2. La progressive suppression du juge d’instruction
Vieille idée en effet que de supprimer le juge d’instruction, tombé en disgrâce bien avant l’épisode d’Outreau qui en fut le point d’orgue. Et pourtant cette vocation, bousculée parfois, critiquée toujours est encore debout. Constat d’autant plus surprenant qu’il possède de moins en
moins les moyens d’exercer ses fonctions.

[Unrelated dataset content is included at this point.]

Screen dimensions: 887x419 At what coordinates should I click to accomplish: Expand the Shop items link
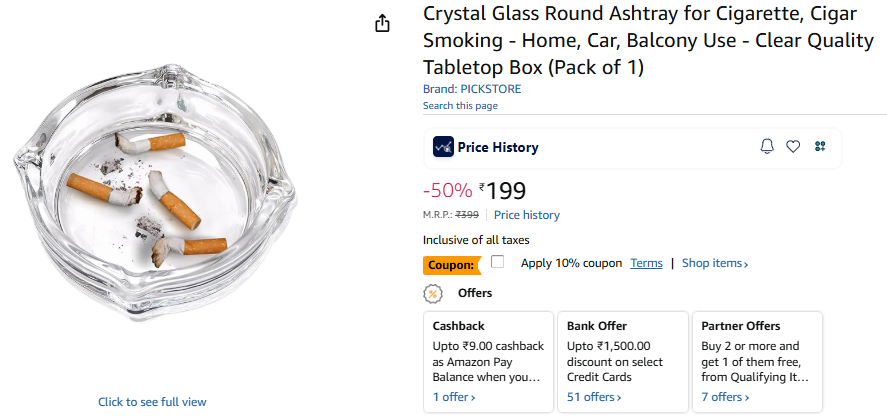click(x=715, y=263)
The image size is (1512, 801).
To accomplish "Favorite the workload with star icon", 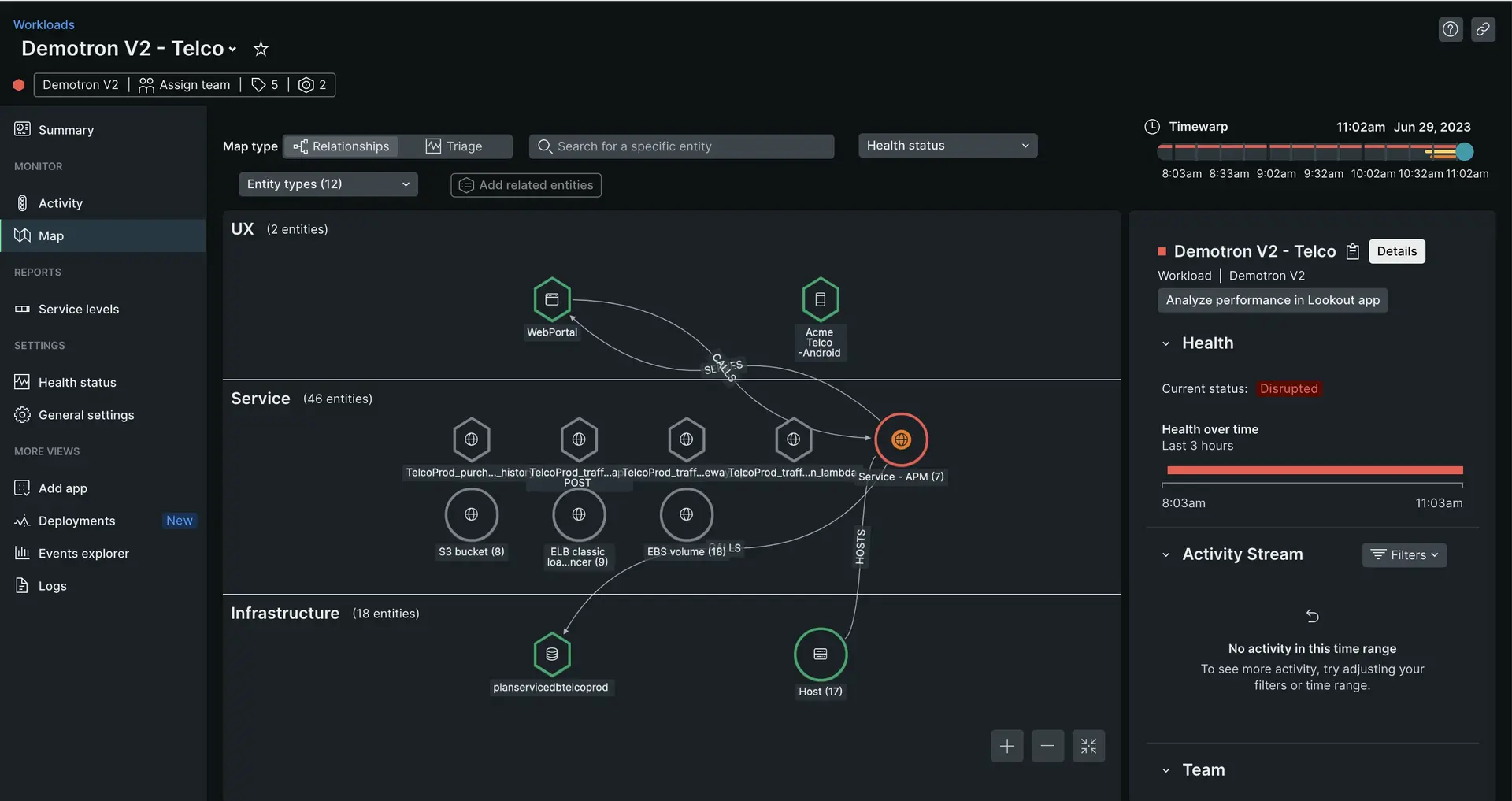I will coord(261,49).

En effet, depuis la loi du 5 mars 2007 pour lutter contre les dérives personnelles à la suite du
procès d’Outreau, la mesure de collégialité a été mise en place. Chaque pôle d’instruction devait comprendre à terme au moins trois magistrats. Faute de moyens humains – et de visibilité
sur une éventuelle réforme de la procédure pénale toute entière – cette échéance a été repoussée
à 2011, puis à 2014.
Le parti pris sous-jacent apparaît alors clairement : éliminer progressivement les juges d’instruction, avant de les refonder dans une autre institution. Encore 623 en 2009, ils ne sont plus
aujourd’hui que 540 en France (Sources du Figaro.fr article du 24 juin 2012).
Vers un système dit du « contradictoire » comme une
troisième voie
Dépourvu des moyens nécessaires pour mener à bien son enquête, sans réel contre pouvoir ou
contrôle, le juge d’instruction français est exposé aux dérives personnelles.
Le système du « contradictoire », à l’inverse, offre de larges pouvoirs au juge, comme la technique de discovery.
L’enjeu est ainsi de s’en inspirer tout en conservant les spécificités françaises, avant qu’une
directive européenne ne vienne imposer une législation communautaire qu’ils nous faudrait
transposer à la lettre à la hâte sans réelle marge de manœuvre.